Bareroot plants are dormant plants that are sold without any soil around their roots.
Bareroot stock should be planted immediately after purchase. If this is not possible, store the plants in a moist medium such as peat moss, and keep cool (the refrigerator is ideal).
Remove the damaged roots and broken branches with a sharp pruner. Soak roots in water while you are digging the hole. The roots cannot be allowed to dry out. Make the hole wide and deep enough to easily accommodate the roots. Add improved soil (a mixture of good soil, peat moss, and existing soil) to the bottom of the hole. Spread the roots out on top of this improved soil. The plant should end up at the same depth at which it was previously growing. To determine this, look for a change of color on the bark, just above the roots. Do not bury the graft, unless you are planting hybrid garden roses, in which case the graft should be planted. The graft is a bump on the stem where the top was grafted to the roots. When the plant is in place, sprinkle soil into the hole, working it gently between the roots. When the hole is full, water thoroughly. Gently wiggle the plant to eliminate air pockets. After the water has drained, check for settling.
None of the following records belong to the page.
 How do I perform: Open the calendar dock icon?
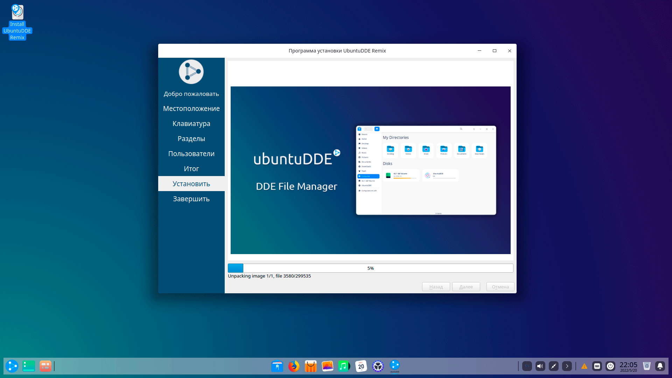361,366
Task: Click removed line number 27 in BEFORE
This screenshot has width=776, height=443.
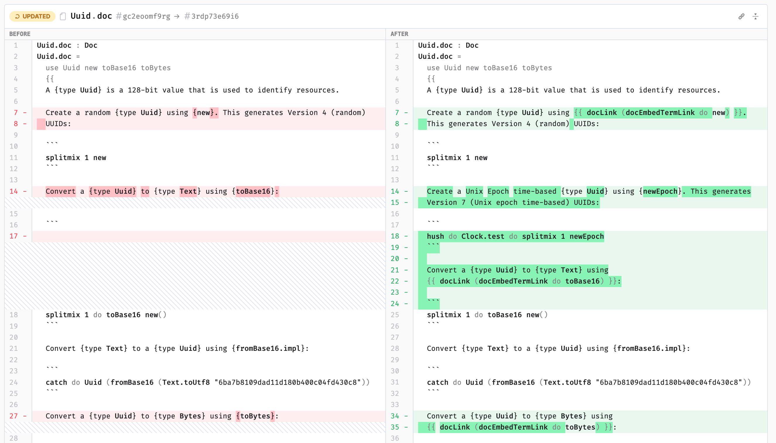Action: tap(13, 416)
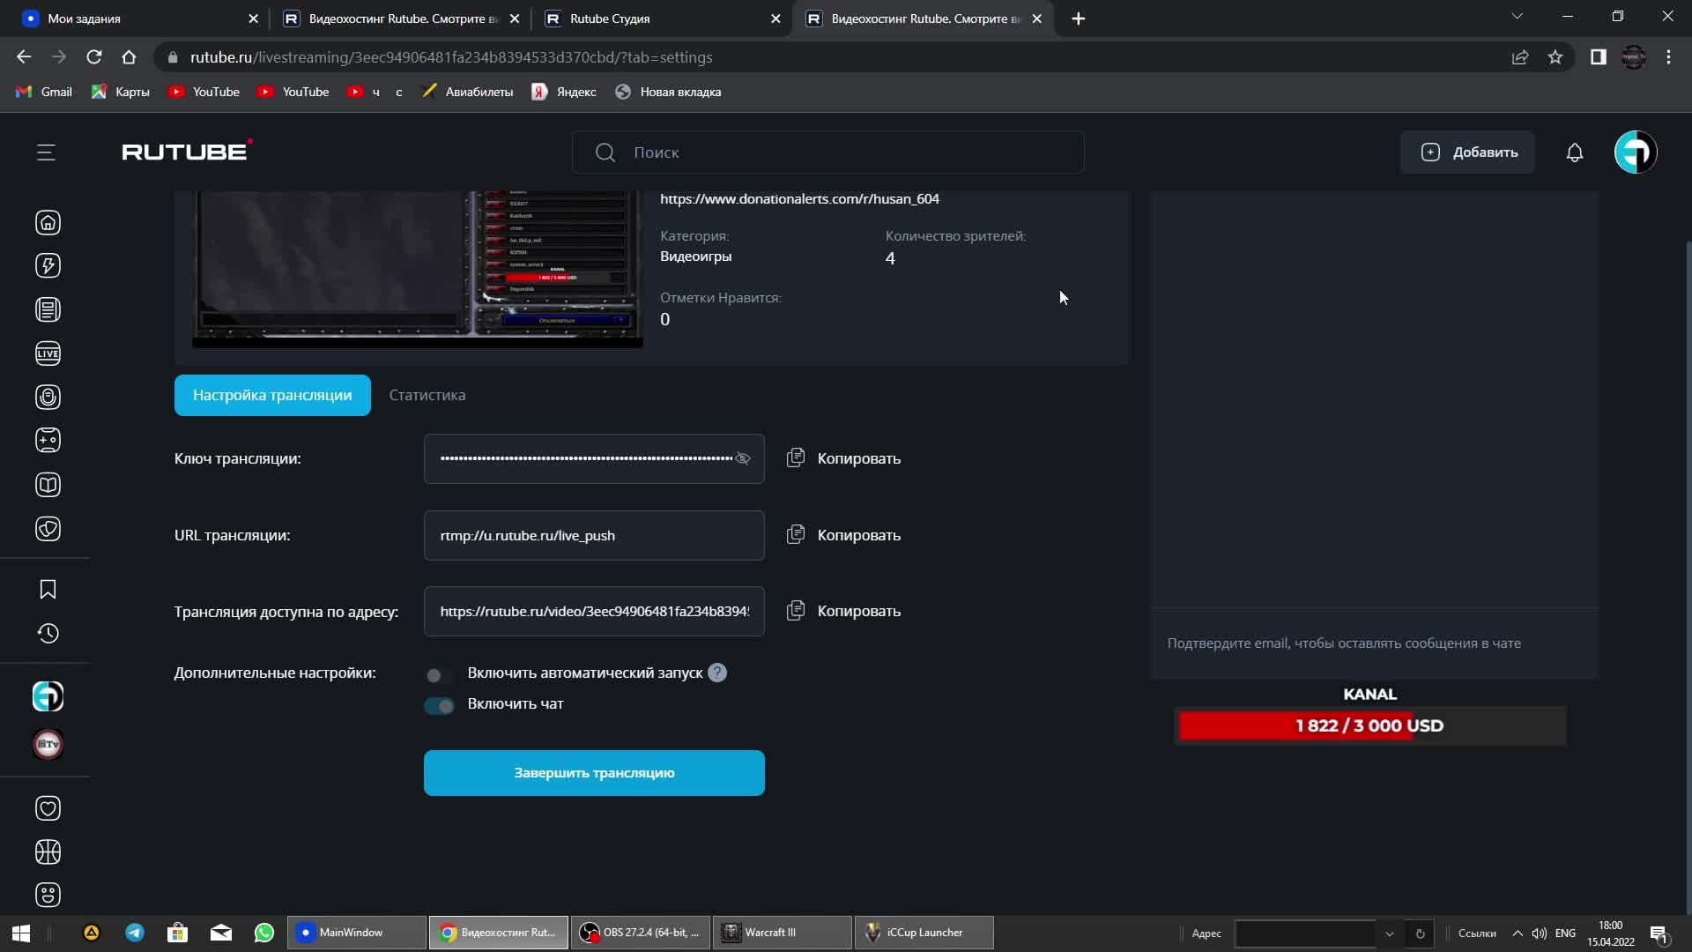Open notifications bell
Screen dimensions: 1692x952
pyautogui.click(x=1574, y=152)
Prune back the top of hedge plants, grapes, raspberries, gooseberries, and currants about 1/3 to 1/2. Prune back side branches of trees about 1/3. This will keep transplant shock to a minimum. Don’t fertilize at time of planting. Instead, use a root stimulator or fish emulsion. This will encourage the roots to develop before the plant puts increased energy into foliage production.
Keep the plants well watered without being soggy.